2.  Perform an `initial_fetch` to find homologs in other species.
3.  Use the results to perform a `subsequent_fetch` for a specific target organism (`S. bicolor v3.1.1`).
4.  Combine and process the data.
5.  Visualize the homolog distribution with `pivotmap`.

```python
import pandas as pd
from phytozome_fetcher import (
    initial_fetch,
    subsequent_fetch,
    process_homolog_data,
    pivotmap,
    print_summary
)

# 1. Define initial query genes for Arabidopsis thaliana
# (Using a small, representative subset for this example)
athaliana_genes = {
    'AT1G74840': 'NdhB',
    'ATCG00520': 'NdhD',
    'AT4G05320': 'PnsL4',
}

# 2. Perform the initial fetch from Arabidopsis thaliana
print("--- Starting Initial Fetch ---")
initial_df = initial_fetch(
    source_organism_name="A. thaliana TAIR10",
    transcript_names=list(athaliana_genes.keys()),
    subunit_dict=athaliana_genes,
    max_workers=4
)
print_summary(initial_df, "Initial Fetch Results")

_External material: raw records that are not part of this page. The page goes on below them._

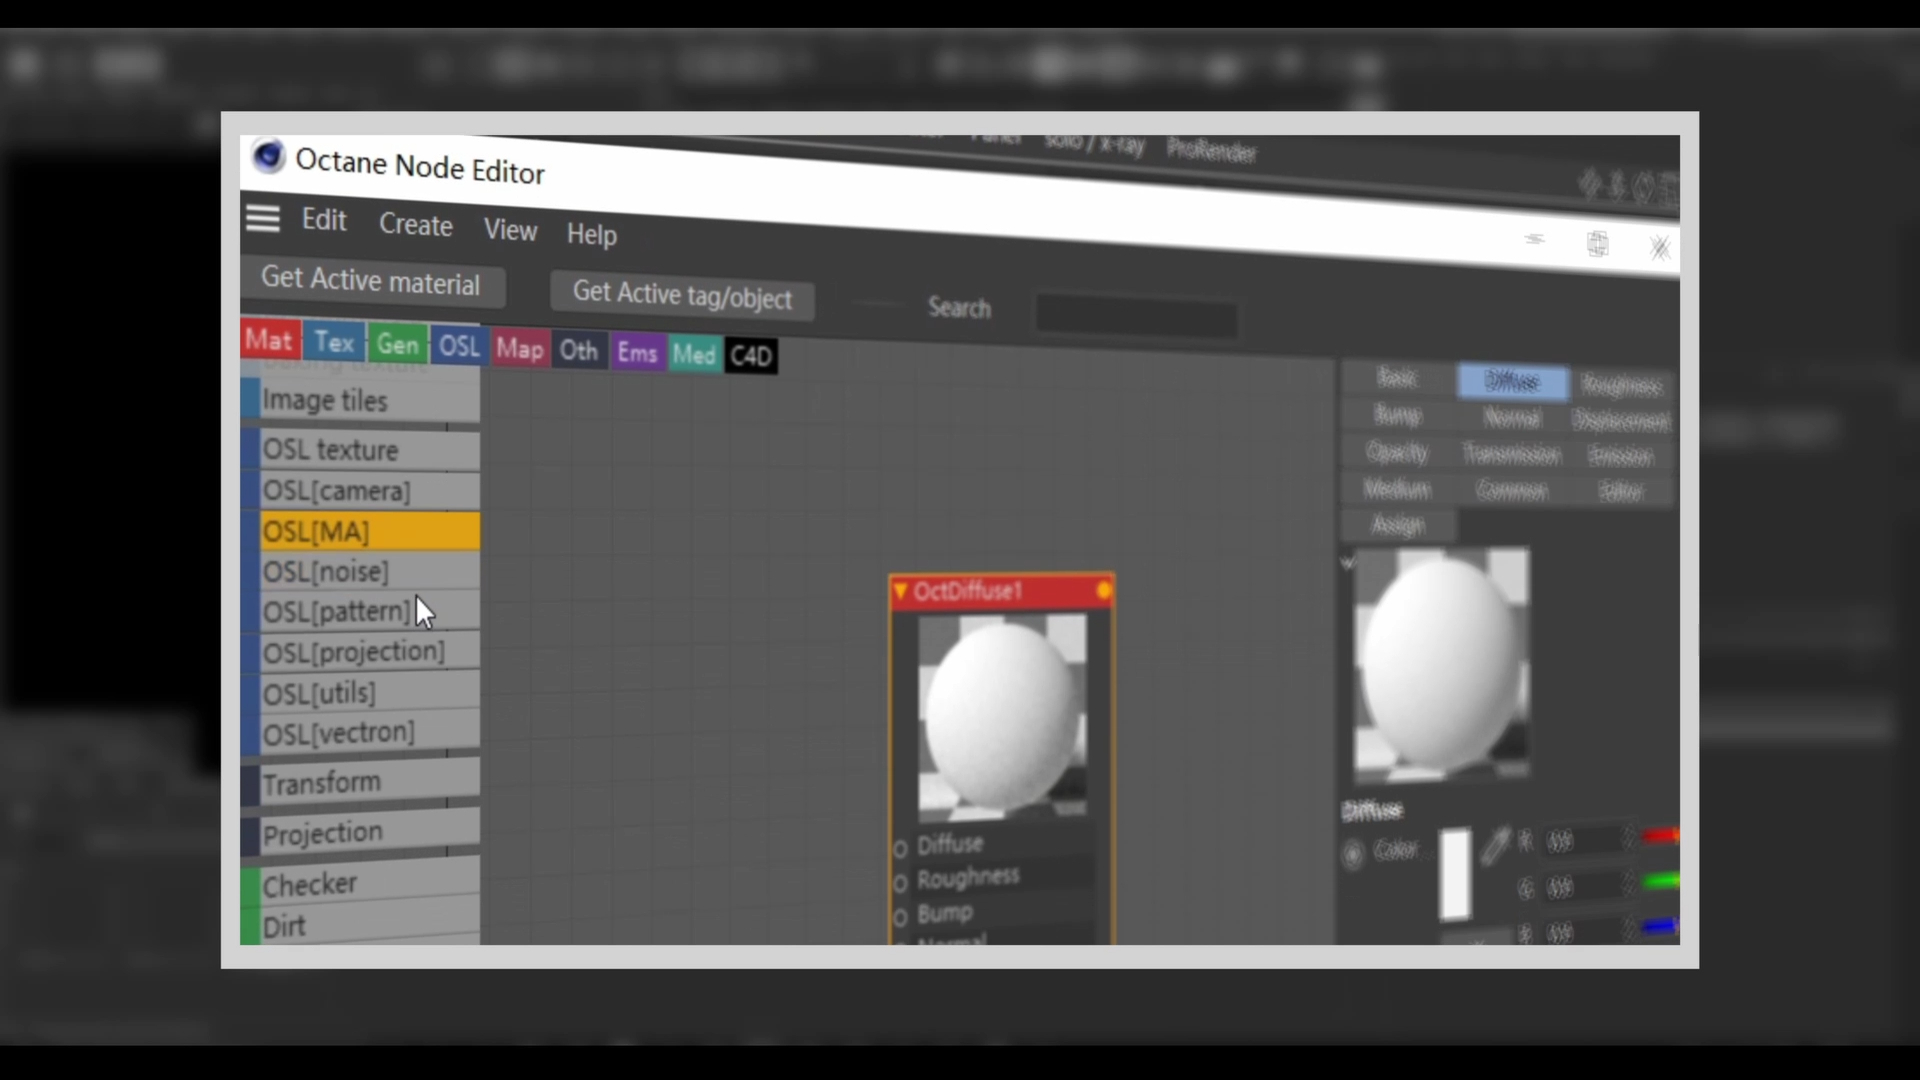Image resolution: width=1920 pixels, height=1080 pixels.
Task: Toggle the black C4D node filter
Action: [750, 356]
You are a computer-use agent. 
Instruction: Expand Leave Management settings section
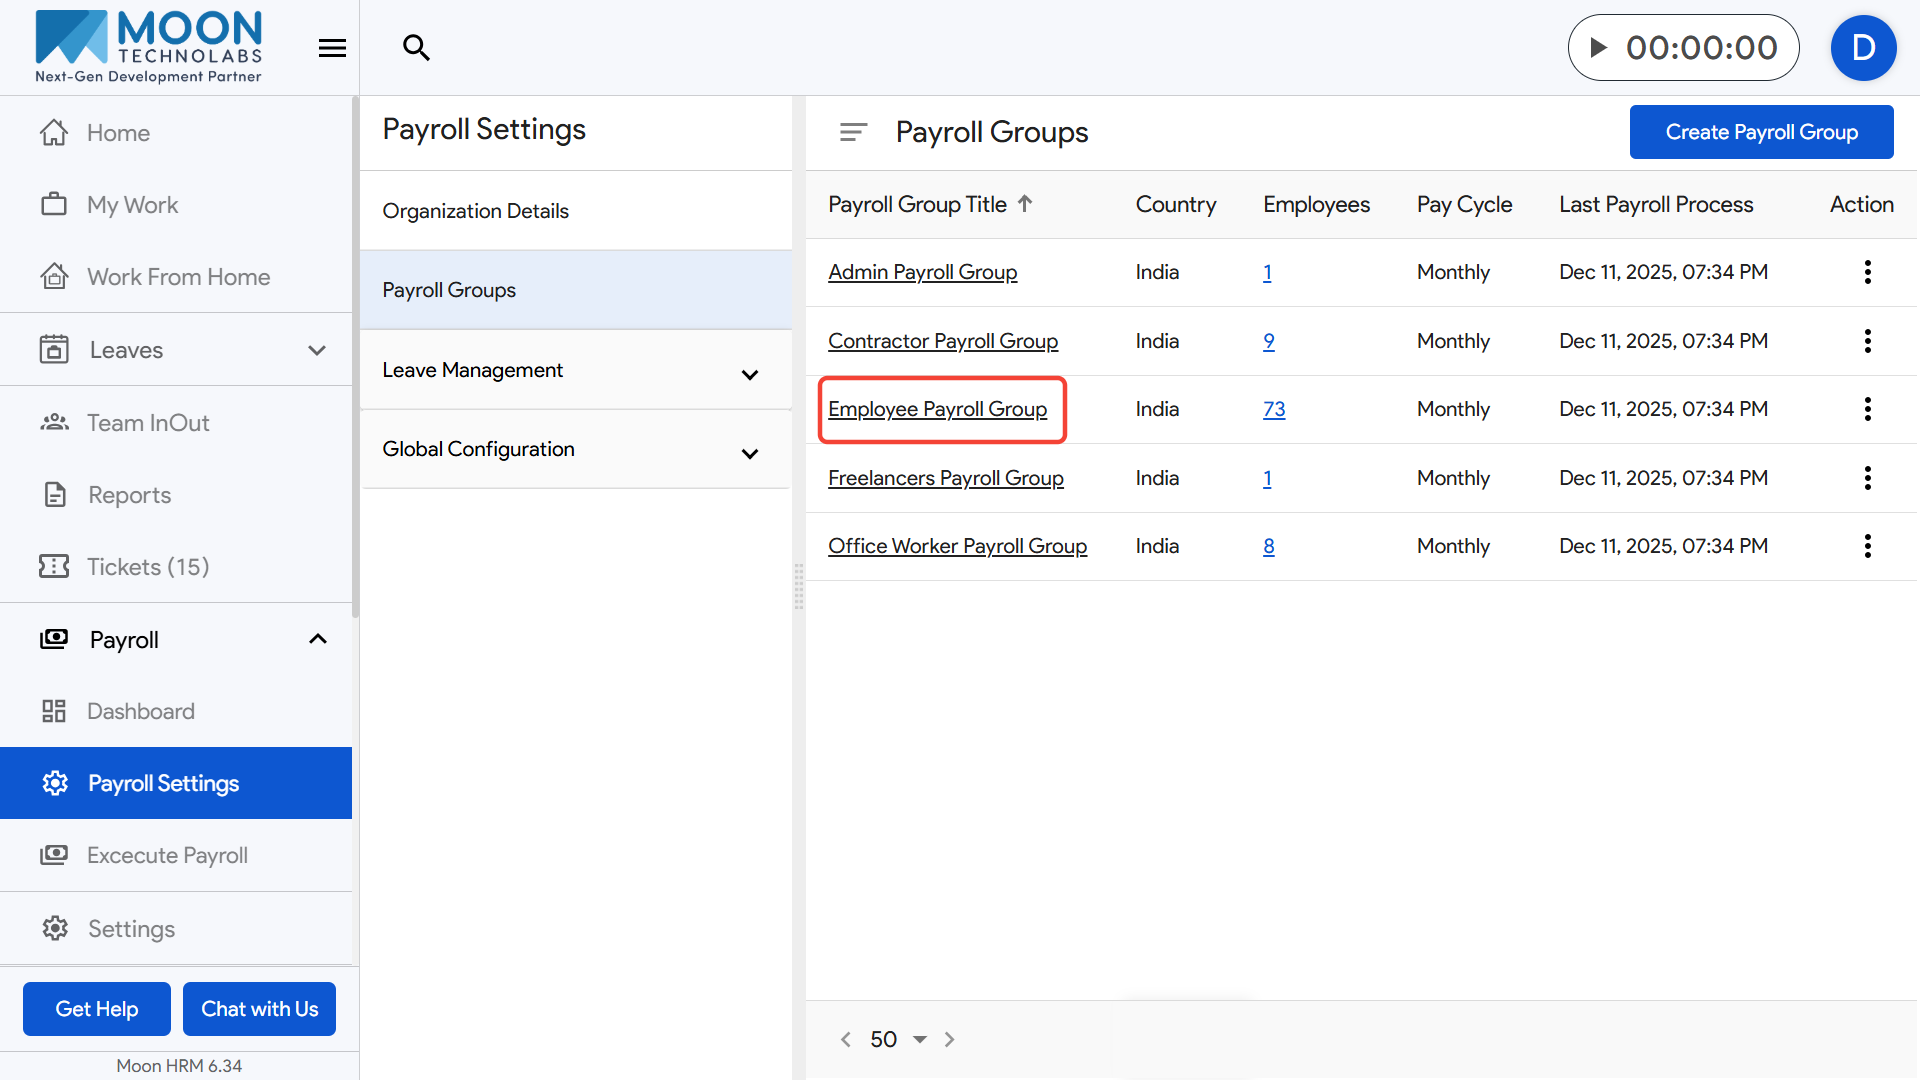click(749, 375)
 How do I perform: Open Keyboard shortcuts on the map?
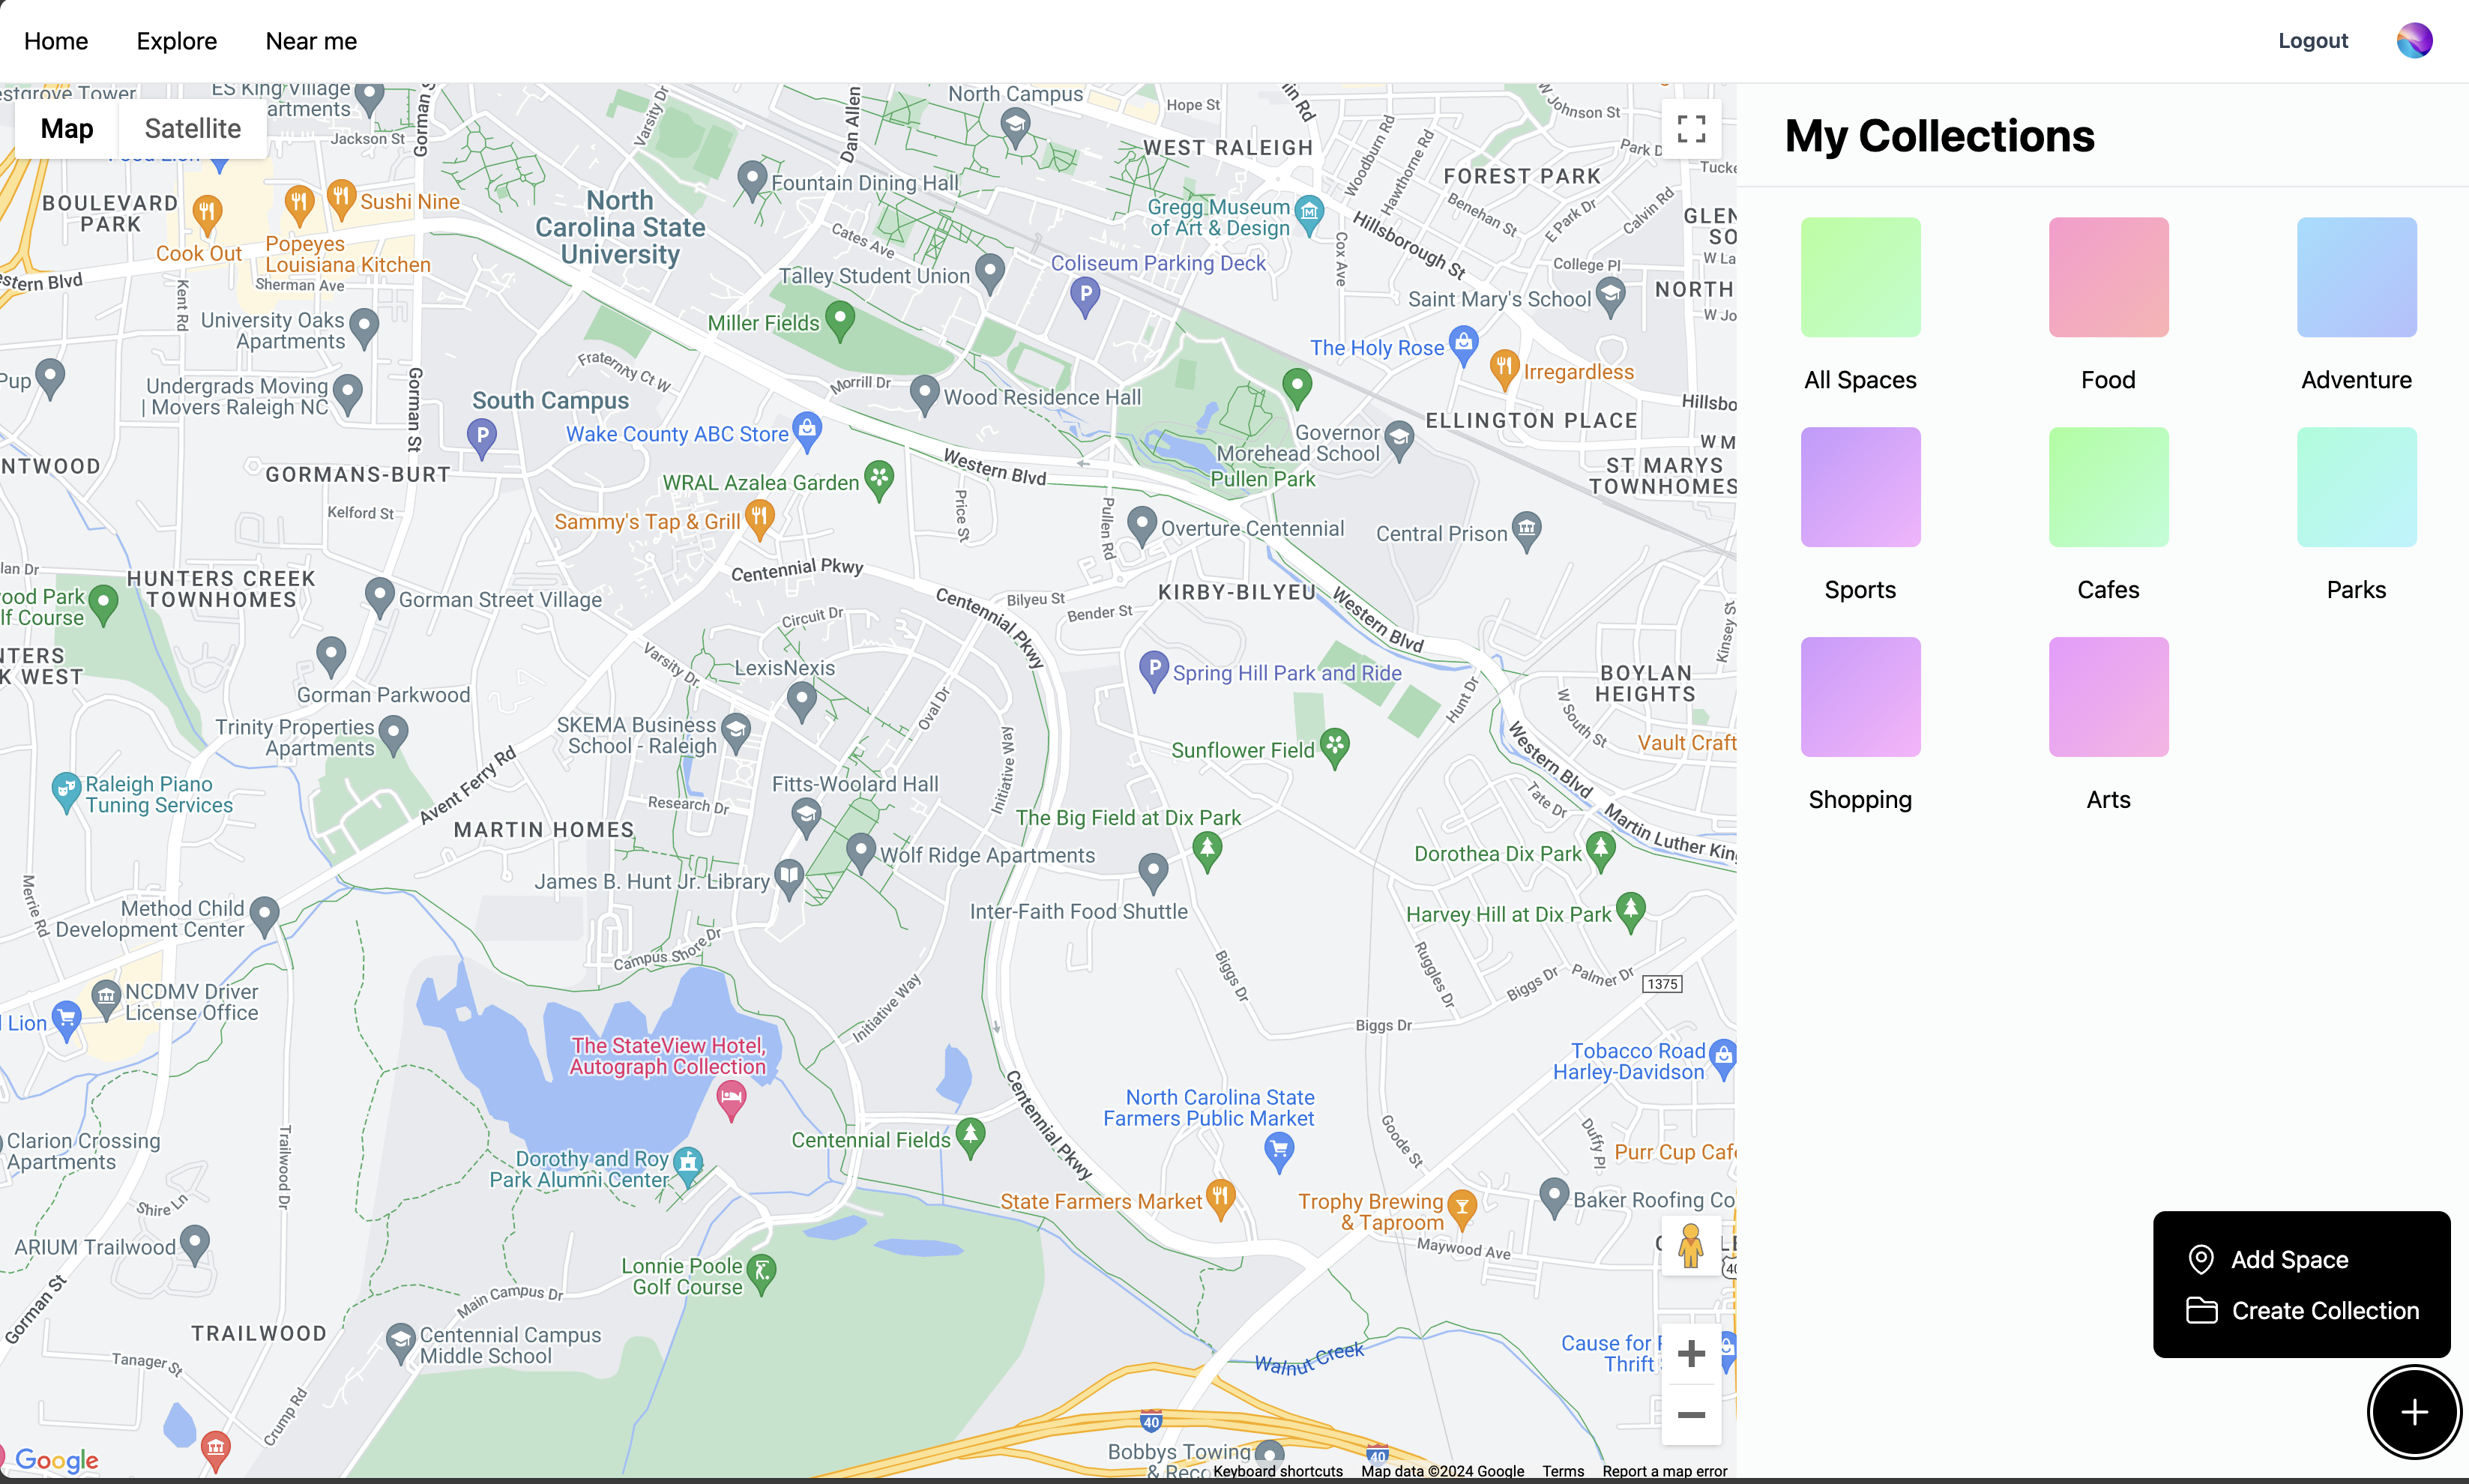1277,1471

# 3. Perform a subsequent fetch using homologs found in Sorghum bicolor
print("\n--- Starting Subsequent Fetch for Sorghum bicolor ---")
sorghum_df = subsequent_fetch(
    current_master_df=initial_df,
    target_organism_name="S. bicolor v3.1.1",
    max_workers=4
)
print_summary(sorghum_df, "Subsequent Fetch Results for Sorghum")

# 4. Combine and process the data
print("\n--- Combining and Processing Data ---")
master_df = pd.concat([initial_df, sorghum_df], ignore_index=True)
processed_df = process_homolog_data(master_df)
print_summary(processed_df, "Final Processed DataFrame")

# 5. Visualize the results
print("\n--- Generating Heatmap ---")
# For a cleaner plot, let's display the top 15 organisms by homolog count
top_organisms = processed_df['organism.shortName'].value_counts().nlargest(15).index
filtered_df = processed_df[processed_df['organism.shortName'].isin(top_organisms)]

pivot_table = pivotmap(filtered_df)
print("\nPivot Table Head:")
print(pivot_table.head())

```

## API Overview

### Core Functions

- `initial_fetch(source_organism_name, transcript_names, subunit_dict, max_workers)`: Kicks off the homolog search with a defined set of genes.
- `subsequent_fetch(current_master_df, target_organism_name, max_workers)`: Expands the search by using the results from a previous fetch as input for a new target organism.
- `process_homolog_data(df_combined)`: Takes a raw DataFrame of combined fetch results and performs cleaning, aggregation, and de-duplication. It adds `homolog.occurrences` and `origin.source.organisms` columns.

### Utility Functions

- `pivotmap(dataframe, index, columns, values)`: Generates a pivot table and a corresponding heatmap to visualize the count of homologs.
- `print_summary(df, stage_message)`: Prints a quick summary of a DataFrame's shape and contents.

## Contributing

Contributions are welcome! If you have a suggestion or find a bug, please open an issue. Pull requests are also encouraged.

1.  Fork the repository.
2.  Create your feature branch (`git checkout -b feature/AmazingFeature`).
3.  Commit your changes (`git commit -m 'Add some AmazingFeature'`).
4.  Push to the branch (`git push origin feature/AmazingFeature`).
5.  Open a Pull Request.

## License

This project is licensed under the MIT License. See the LICENSE file for details.